Norway’s public health institute FHI had to reluctantly ask Norwegians on Monday to deactivate its app called Smittestopp, aimed at stopping the spread of the Corona virus. Higher state authorities had ruled that with Norway’s low infection rate, the app was too invasive in Norwegians’ private lives, while it also has had mixed reviews.
The app’s temporary disabling comes after a warning from the Norwegian Data Protection Authority (Datatilsynet). It informed FHI that it was about to issue an order that would prevent officials at the public health institute from handling or using any of the personal information tied to the app.
“Smittestopp is an extremely invasive measure, also in an emergency when society is trying to battle a pandemic,” Bjørn Erik Thon, director of Datatilsynet, stated on the data protection authority’s own website Monday morning. “We don’t think its usefulness is valuable enough (to offset privacy considerations) in today’s situation.”

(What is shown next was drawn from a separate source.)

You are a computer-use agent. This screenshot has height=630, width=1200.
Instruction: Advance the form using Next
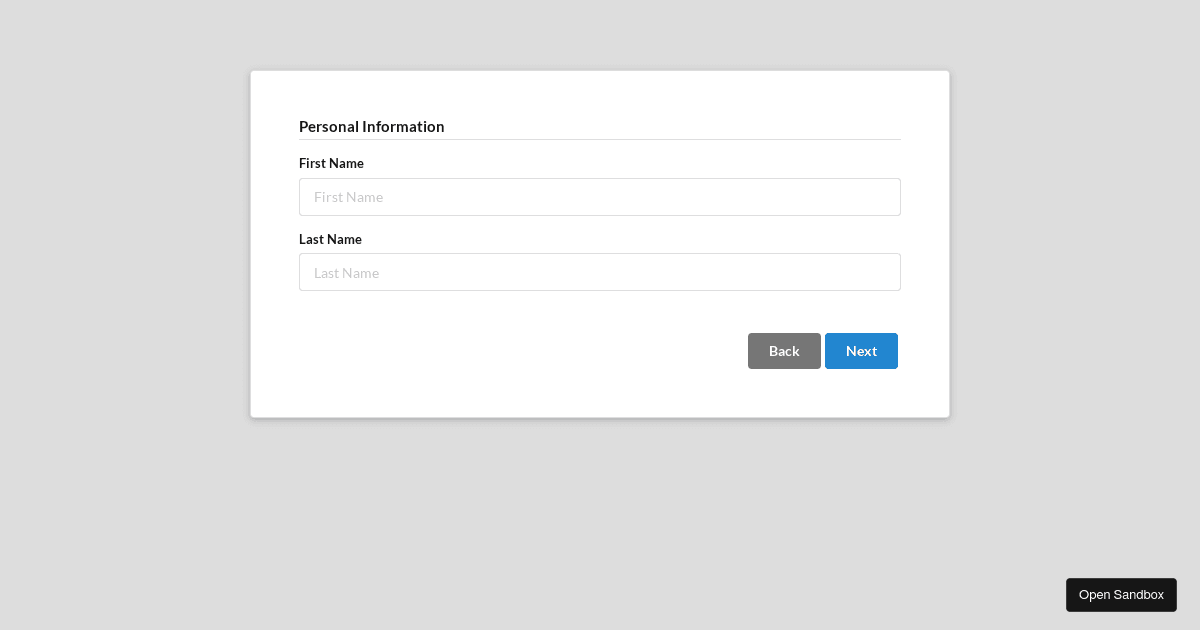coord(861,351)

Smittestopp was introduced earlier this spring as a “digital solution” to track down and warn people about close contact with anyone testing positive to Covid-19. The app, the downloading of which has always been voluntary, could track the movements of those who’d downloaded the app to their mobile phones, and thus pair them with those of infected people they may, for example, have simply passed on a street or while standing in line at the grocery store.
The app spurred instant criticism, however, for both privacy reasons and because some didn’t think it functioned well enough to justify its installation on their phones. An estimated 600,000 people downloaded it, however, and they’re now being told to deactivate the app.
FHI (Folkehelseinstitutt) announced Monday morning that it will trash all data collected by the Smittestopp app and temporarily stop gathering new data. Dr Camilla Stoltenberg, director of FHI, said on national radio Monday that she and her colleagues at FHI did not agree with the data protection authorities’ assessment or warning, but would comply with its conclusions.
“We don’t think (the app) is unduly invasive,” Stoltenberg told Norwegian Broadcasting (NRK) on its morning news program. “We think this will weaken an important part of our preparedness when we delete data collected.”
Even though FHI “does not share” the data protection authority’s concerns, Stoltenberg added, all work tied to the app would be “put on pause” as a result of Datatilsynet’s warning. She considers that a setback, warning that FHI workers may “lose time for development and testing of the app.” She said the app had been downloaded 1.6 million times, and had nearly 600,000 users as of early June.
Thon of Datatilsynet stressed that it was FHI’s “own choice” to stop gathering information from the app immediately, even though they could have continued until the authorities’ deadline of June 23.